If you take the time to recognize that you are missing information, you may be able to help your child better express their intentions, even if this comes in tiny bite-sized pieces. “It may feel like a mountain in the moment, but you can climb that mountain one step at a time,” Musial says. “By using good listening skills, you can pick up and interpret, even if your child speaks in riddles.”
In general, the more you talk to and interact with your child — during the easy, neutral and difficult times — the easier it becomes to read between the lines.
“Don’t give up because even though these moments feel like drops in the ocean, eventually you start to make a puddle and then a little wave, and it all comes together,” Musial says. “If you practice being present only once in a while, you won’t see the benefits. You have to be committed to their ongoing development.”
How to make it happen
If a strong relationship with your child is part of your value system, you recognize parenting means more than providing the basics. Help your child see you as someone who can provide good things, and you’ll become a resource as you build a better understanding of what your child needs.
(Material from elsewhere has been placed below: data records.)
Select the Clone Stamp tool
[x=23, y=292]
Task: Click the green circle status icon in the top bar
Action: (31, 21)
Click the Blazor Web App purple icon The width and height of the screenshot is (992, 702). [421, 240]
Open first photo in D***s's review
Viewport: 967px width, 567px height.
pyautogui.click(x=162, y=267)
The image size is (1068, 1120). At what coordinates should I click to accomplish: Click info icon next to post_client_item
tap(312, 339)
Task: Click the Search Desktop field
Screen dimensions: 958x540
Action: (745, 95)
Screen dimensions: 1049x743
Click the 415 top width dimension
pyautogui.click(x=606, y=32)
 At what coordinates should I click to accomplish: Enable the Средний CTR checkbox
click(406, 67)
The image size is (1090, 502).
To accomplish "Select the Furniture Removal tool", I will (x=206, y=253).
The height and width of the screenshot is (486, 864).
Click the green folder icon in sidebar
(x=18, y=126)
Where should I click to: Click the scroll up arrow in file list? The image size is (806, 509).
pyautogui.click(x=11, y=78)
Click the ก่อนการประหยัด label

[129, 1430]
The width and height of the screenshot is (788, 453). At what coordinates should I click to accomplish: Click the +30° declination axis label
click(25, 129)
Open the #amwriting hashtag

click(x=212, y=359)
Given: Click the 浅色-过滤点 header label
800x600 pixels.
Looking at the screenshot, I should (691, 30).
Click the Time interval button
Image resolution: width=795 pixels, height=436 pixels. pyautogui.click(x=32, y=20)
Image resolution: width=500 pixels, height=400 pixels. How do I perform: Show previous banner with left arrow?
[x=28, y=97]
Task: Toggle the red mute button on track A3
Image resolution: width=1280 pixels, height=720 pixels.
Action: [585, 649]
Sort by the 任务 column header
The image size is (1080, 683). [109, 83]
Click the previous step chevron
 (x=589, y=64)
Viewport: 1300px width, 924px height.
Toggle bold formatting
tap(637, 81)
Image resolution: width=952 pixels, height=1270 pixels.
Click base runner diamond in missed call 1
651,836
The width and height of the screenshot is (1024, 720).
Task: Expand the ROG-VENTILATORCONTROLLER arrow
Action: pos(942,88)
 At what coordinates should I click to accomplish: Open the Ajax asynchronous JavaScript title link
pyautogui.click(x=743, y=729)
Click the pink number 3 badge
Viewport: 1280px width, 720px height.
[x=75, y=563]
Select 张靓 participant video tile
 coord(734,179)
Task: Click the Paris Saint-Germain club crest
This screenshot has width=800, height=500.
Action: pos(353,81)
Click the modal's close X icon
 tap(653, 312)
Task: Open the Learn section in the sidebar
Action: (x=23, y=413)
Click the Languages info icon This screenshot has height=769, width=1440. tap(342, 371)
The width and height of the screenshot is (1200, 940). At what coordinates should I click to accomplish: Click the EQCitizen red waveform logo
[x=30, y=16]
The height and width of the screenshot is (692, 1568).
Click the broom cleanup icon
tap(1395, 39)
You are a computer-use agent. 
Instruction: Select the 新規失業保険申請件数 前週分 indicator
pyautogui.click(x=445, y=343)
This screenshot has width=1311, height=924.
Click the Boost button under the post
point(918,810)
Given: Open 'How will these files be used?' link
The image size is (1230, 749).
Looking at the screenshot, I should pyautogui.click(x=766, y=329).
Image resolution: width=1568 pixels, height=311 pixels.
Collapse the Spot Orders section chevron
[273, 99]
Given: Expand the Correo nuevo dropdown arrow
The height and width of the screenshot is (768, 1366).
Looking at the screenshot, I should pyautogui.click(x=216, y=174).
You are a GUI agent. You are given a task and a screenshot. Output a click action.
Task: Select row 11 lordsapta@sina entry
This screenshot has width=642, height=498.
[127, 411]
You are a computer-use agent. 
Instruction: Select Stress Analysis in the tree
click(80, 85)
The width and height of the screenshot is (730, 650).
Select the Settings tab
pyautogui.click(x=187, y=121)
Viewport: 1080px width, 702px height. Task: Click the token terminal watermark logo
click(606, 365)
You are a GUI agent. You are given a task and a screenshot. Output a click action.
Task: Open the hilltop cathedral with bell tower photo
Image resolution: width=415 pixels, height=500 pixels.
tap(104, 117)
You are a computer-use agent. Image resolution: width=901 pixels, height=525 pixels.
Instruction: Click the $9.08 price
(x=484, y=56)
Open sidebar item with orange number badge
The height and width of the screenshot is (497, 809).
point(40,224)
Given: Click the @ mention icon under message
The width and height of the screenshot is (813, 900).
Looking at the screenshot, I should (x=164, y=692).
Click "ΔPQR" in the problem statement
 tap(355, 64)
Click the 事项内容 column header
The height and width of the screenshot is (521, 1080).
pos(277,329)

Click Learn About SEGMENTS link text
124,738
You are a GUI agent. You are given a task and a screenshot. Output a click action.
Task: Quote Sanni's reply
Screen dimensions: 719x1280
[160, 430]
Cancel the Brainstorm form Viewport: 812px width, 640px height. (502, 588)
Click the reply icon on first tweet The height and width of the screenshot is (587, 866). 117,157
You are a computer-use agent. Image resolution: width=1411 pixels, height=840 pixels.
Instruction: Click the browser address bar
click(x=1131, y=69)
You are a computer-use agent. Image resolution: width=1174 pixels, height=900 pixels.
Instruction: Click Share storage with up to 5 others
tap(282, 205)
“This happens early,” Musial says, adding that children are adept at figuring out who can best get their needs met, whether food, toys or attention.
“Be on your child’s eye level. Get down on the ground with your small child and show you are attending to them and that you are there. We often miss this and we don’t get into their world and it’s easier for kids on the spectrum to miss the social piece,” Musial says. By always being close, you can catch an eye gaze and pick up on your child’s needs more readily.
Consider your child’s behavior as their way of communicating in methods beyond verbal or nonverbal. “We don’t always consider communication to be gestures, pointing and walking toward what they want, but all of these are things you are more likely to see happen when you are in close proximity and on eye level,” she says.
When you are consistent with this early and continual work of being present in the moment with your child, the benefits can pay off in dividends. “You want to equip your child with skills to sustain them during the difficult times and you also want them to come to you,” Musial says. “A big part of that resilience is having a support system and you want to be one of those people in their life that they can lean on.”